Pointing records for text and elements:
--- start ---
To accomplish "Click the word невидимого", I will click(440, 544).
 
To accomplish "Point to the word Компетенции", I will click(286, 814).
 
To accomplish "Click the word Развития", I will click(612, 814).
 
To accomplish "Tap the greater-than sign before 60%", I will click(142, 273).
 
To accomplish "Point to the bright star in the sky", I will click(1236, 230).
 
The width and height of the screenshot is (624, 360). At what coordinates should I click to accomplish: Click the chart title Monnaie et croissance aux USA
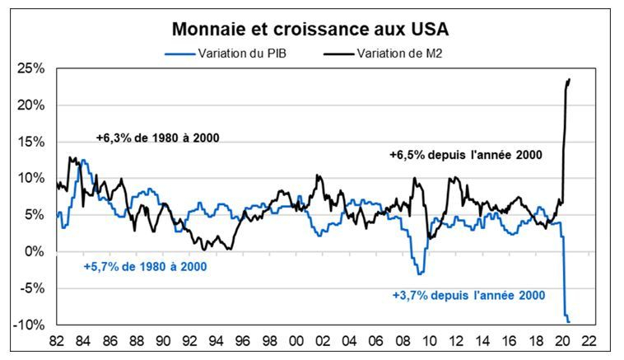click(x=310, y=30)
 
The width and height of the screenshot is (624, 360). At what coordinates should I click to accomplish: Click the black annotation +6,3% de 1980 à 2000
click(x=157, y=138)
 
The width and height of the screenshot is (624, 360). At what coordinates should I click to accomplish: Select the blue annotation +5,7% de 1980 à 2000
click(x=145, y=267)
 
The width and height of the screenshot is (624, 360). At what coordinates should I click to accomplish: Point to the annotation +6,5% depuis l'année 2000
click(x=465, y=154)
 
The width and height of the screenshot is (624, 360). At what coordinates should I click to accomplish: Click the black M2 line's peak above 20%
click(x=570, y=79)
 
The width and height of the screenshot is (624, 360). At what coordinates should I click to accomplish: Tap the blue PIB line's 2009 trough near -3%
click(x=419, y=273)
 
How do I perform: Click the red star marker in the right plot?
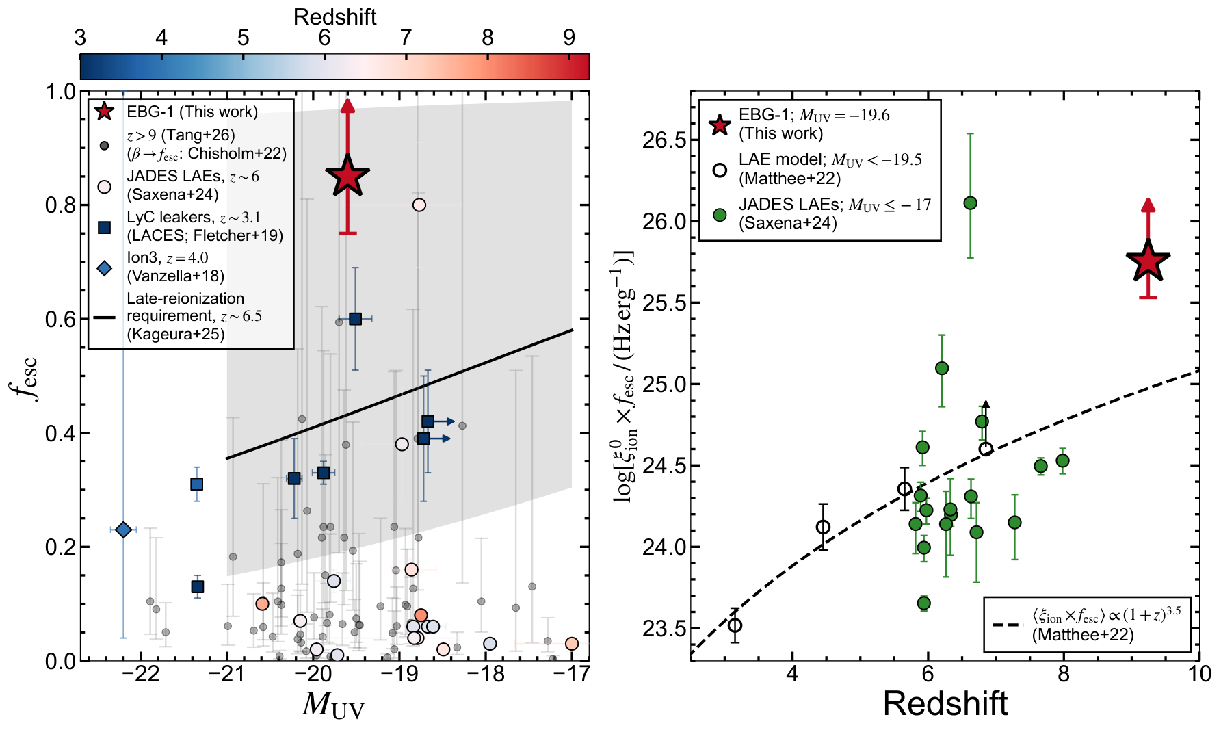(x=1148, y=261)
--- end ---
--- start ---
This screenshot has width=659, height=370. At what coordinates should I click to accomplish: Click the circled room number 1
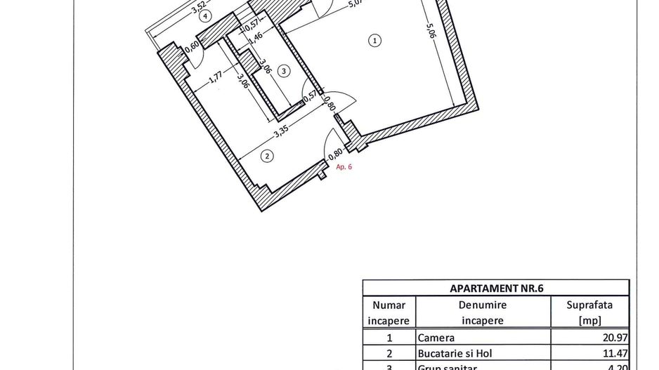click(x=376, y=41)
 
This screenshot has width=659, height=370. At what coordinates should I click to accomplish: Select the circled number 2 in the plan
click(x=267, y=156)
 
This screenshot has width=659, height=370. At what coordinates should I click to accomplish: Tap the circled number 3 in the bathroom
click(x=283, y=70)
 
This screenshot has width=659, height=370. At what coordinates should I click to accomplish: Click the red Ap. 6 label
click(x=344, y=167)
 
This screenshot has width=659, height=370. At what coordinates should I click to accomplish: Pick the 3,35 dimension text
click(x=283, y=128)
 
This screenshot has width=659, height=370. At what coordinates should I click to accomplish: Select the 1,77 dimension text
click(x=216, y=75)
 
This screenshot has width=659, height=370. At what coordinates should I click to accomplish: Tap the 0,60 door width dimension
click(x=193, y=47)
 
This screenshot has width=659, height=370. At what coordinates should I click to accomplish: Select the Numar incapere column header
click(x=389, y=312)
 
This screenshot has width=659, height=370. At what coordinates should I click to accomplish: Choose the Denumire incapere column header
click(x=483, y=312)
--- end ---
* [PROMPT]: Starting at the line that contains "door width dimension" and ending at the line that contains "click(x=483, y=312)", rewrite those lines with "column header" renamed to "column heading" and everything else left unchanged.

* [ANSWER TO THIS PROBLEM]:
This screenshot has width=659, height=370. At what coordinates should I click to accomplish: Tap the 0,60 door width dimension
click(x=193, y=47)
 
This screenshot has width=659, height=370. At what coordinates should I click to accomplish: Select the Numar incapere column heading
click(x=389, y=312)
 
This screenshot has width=659, height=370. At what coordinates should I click to accomplish: Choose the Denumire incapere column heading
click(x=483, y=312)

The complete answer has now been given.